_EXERCISE DIRECTIONS:_
Transcribe all of the data exactly, leaving nothing out.

------ DATA IN THIS EXERCISE

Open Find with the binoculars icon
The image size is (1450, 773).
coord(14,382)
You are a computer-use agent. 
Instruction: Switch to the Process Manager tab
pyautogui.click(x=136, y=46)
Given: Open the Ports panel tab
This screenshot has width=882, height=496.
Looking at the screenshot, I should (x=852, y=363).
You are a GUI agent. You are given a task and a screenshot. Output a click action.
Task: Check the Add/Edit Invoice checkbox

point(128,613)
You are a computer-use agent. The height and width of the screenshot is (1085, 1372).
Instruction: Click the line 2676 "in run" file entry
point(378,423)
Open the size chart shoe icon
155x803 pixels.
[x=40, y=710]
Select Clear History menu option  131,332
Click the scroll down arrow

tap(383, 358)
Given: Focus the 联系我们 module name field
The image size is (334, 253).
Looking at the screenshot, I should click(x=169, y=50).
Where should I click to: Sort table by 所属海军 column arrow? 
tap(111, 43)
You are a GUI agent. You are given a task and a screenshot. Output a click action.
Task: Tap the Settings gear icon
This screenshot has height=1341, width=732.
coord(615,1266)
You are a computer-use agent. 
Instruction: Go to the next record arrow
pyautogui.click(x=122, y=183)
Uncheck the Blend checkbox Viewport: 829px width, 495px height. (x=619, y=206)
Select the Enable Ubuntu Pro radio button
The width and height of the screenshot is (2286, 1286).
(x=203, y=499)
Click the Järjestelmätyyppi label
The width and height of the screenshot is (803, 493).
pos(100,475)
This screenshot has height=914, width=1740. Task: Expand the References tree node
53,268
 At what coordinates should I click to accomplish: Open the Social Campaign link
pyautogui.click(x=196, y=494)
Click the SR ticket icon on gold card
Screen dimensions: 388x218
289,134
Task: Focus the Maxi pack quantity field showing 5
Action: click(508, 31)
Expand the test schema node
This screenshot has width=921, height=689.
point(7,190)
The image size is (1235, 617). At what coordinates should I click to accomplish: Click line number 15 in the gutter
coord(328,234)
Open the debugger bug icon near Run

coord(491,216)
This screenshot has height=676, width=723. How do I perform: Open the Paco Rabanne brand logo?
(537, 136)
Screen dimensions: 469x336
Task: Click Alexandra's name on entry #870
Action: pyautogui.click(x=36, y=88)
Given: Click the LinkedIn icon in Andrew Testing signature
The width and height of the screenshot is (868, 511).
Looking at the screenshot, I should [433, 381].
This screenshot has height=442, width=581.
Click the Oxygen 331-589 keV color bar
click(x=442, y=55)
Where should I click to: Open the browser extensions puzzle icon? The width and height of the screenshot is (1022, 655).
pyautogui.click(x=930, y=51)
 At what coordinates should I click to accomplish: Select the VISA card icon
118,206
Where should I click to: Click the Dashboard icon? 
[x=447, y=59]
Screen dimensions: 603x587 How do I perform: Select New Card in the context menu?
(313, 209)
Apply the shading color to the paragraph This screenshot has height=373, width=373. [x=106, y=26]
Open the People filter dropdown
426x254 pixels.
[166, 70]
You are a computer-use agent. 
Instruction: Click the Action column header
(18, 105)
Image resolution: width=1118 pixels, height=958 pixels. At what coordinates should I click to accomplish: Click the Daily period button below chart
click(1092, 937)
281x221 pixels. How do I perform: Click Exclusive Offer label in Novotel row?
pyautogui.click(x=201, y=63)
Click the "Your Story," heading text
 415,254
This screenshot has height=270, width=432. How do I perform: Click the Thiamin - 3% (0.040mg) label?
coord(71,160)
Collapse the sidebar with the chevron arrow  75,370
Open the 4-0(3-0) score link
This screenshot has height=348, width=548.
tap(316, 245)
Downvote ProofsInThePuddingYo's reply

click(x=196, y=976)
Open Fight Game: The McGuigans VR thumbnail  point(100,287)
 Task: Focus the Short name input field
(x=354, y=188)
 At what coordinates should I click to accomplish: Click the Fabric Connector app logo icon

------------

_OUTPUT FOR THIS EXERCISE:_
Open Find with the binoculars icon
The image size is (1450, 773).
coord(14,382)
You are a computer-use agent. 
Instruction: Switch to the Process Manager tab
pyautogui.click(x=136, y=46)
Given: Open the Ports panel tab
This screenshot has width=882, height=496.
Looking at the screenshot, I should (x=852, y=363).
You are a GUI agent. You are given a task and a screenshot. Output a click action.
Task: Check the Add/Edit Invoice checkbox

point(128,613)
You are a computer-use agent. The height and width of the screenshot is (1085, 1372).
Instruction: Click the line 2676 "in run" file entry
point(378,423)
Open the size chart shoe icon
155x803 pixels.
[x=40, y=710]
Select Clear History menu option  131,332
Click the scroll down arrow

tap(383, 358)
Given: Focus the 联系我们 module name field
The image size is (334, 253).
Looking at the screenshot, I should click(x=169, y=50).
Where should I click to: Sort table by 所属海军 column arrow? 
tap(111, 43)
You are a GUI agent. You are given a task and a screenshot. Output a click action.
Task: Tap the Settings gear icon
This screenshot has height=1341, width=732.
coord(615,1266)
You are a computer-use agent. 
Instruction: Go to the next record arrow
pyautogui.click(x=122, y=183)
Uncheck the Blend checkbox Viewport: 829px width, 495px height. (x=619, y=206)
Select the Enable Ubuntu Pro radio button
The width and height of the screenshot is (2286, 1286).
(x=203, y=499)
Click the Järjestelmätyyppi label
The width and height of the screenshot is (803, 493).
pos(100,475)
This screenshot has height=914, width=1740. Task: Expand the References tree node
53,268
 At what coordinates should I click to accomplish: Open the Social Campaign link
pyautogui.click(x=196, y=494)
Click the SR ticket icon on gold card
Screen dimensions: 388x218
289,134
Task: Focus the Maxi pack quantity field showing 5
Action: click(508, 31)
Expand the test schema node
This screenshot has width=921, height=689.
point(7,190)
The image size is (1235, 617). At what coordinates should I click to accomplish: Click line number 15 in the gutter
coord(328,234)
Open the debugger bug icon near Run

coord(491,216)
This screenshot has height=676, width=723. How do I perform: Open the Paco Rabanne brand logo?
(537, 136)
Screen dimensions: 469x336
Task: Click Alexandra's name on entry #870
Action: pyautogui.click(x=36, y=88)
Given: Click the LinkedIn icon in Andrew Testing signature
The width and height of the screenshot is (868, 511).
Looking at the screenshot, I should [433, 381].
This screenshot has height=442, width=581.
Click the Oxygen 331-589 keV color bar
click(x=442, y=55)
Where should I click to: Open the browser extensions puzzle icon? The width and height of the screenshot is (1022, 655).
pyautogui.click(x=930, y=51)
 At what coordinates should I click to accomplish: Select the VISA card icon
118,206
Where should I click to: Click the Dashboard icon? 
[x=447, y=59]
Screen dimensions: 603x587 How do I perform: Select New Card in the context menu?
(313, 209)
Apply the shading color to the paragraph This screenshot has height=373, width=373. [x=106, y=26]
Open the People filter dropdown
426x254 pixels.
[166, 70]
You are a computer-use agent. 
Instruction: Click the Action column header
(18, 105)
Image resolution: width=1118 pixels, height=958 pixels. At what coordinates should I click to accomplish: Click the Daily period button below chart
click(1092, 937)
281x221 pixels. How do I perform: Click Exclusive Offer label in Novotel row?
pyautogui.click(x=201, y=63)
Click the "Your Story," heading text
 415,254
This screenshot has height=270, width=432. How do I perform: Click the Thiamin - 3% (0.040mg) label?
coord(71,160)
Collapse the sidebar with the chevron arrow  75,370
Open the 4-0(3-0) score link
This screenshot has height=348, width=548.
tap(316, 245)
Downvote ProofsInThePuddingYo's reply

click(x=196, y=976)
Open Fight Game: The McGuigans VR thumbnail  point(100,287)
 Task: Focus the Short name input field
(x=354, y=188)
 At what coordinates should I click to accomplish: Click the Fabric Connector app logo icon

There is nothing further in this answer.